- [SHORT PROBLEM]
Copy out every one of the lines below word for word, with nothing changed or left out.

- [GIVEN RECORDS]
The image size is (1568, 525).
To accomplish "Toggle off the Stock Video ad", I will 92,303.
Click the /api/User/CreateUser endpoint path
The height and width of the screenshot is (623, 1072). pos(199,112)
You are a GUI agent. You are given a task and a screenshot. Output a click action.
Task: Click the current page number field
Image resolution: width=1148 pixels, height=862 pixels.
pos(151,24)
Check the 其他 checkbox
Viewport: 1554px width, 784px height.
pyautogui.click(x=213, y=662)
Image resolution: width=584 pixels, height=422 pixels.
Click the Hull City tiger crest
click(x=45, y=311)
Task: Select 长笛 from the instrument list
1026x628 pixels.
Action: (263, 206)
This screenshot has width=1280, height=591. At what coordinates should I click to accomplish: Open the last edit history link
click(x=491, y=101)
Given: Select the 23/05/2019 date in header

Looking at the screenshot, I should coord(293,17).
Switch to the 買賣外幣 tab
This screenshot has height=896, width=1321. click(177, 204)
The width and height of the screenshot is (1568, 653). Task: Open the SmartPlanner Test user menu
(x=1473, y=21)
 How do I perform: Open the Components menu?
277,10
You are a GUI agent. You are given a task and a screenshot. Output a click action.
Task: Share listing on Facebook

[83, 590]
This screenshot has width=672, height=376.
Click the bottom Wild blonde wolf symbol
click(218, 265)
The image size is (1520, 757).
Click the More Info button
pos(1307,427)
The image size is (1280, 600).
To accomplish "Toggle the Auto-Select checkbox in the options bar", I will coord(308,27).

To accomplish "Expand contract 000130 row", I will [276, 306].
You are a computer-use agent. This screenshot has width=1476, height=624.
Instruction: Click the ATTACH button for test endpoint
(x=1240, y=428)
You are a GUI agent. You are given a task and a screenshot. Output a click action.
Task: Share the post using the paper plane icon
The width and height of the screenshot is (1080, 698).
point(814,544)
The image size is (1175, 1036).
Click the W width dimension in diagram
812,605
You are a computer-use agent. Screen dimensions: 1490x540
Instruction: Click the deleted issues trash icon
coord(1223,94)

- [WRITTEN ANSWER]
The image size is (1568, 525).
To accomplish "Toggle off the Stock Video ad", I will 92,303.
Click the /api/User/CreateUser endpoint path
The height and width of the screenshot is (623, 1072). pos(199,112)
You are a GUI agent. You are given a task and a screenshot. Output a click action.
Task: Click the current page number field
Image resolution: width=1148 pixels, height=862 pixels.
pos(151,24)
Check the 其他 checkbox
Viewport: 1554px width, 784px height.
pyautogui.click(x=213, y=662)
Image resolution: width=584 pixels, height=422 pixels.
Click the Hull City tiger crest
click(x=45, y=311)
Task: Select 长笛 from the instrument list
1026x628 pixels.
Action: (263, 206)
This screenshot has width=1280, height=591. At what coordinates should I click to accomplish: Open the last edit history link
click(x=491, y=101)
Given: Select the 23/05/2019 date in header

Looking at the screenshot, I should coord(293,17).
Switch to the 買賣外幣 tab
This screenshot has height=896, width=1321. click(177, 204)
The width and height of the screenshot is (1568, 653). Task: Open the SmartPlanner Test user menu
(x=1473, y=21)
 How do I perform: Open the Components menu?
277,10
You are a GUI agent. You are given a task and a screenshot. Output a click action.
Task: Share listing on Facebook

[83, 590]
This screenshot has width=672, height=376.
Click the bottom Wild blonde wolf symbol
click(218, 265)
The image size is (1520, 757).
Click the More Info button
pos(1307,427)
The image size is (1280, 600).
To accomplish "Toggle the Auto-Select checkbox in the options bar", I will coord(308,27).

To accomplish "Expand contract 000130 row", I will [276, 306].
You are a computer-use agent. This screenshot has width=1476, height=624.
Instruction: Click the ATTACH button for test endpoint
(x=1240, y=428)
You are a GUI agent. You are given a task and a screenshot. Output a click action.
Task: Share the post using the paper plane icon
The width and height of the screenshot is (1080, 698).
point(814,544)
The image size is (1175, 1036).
Click the W width dimension in diagram
812,605
You are a computer-use agent. Screen dimensions: 1490x540
Instruction: Click the deleted issues trash icon
coord(1223,94)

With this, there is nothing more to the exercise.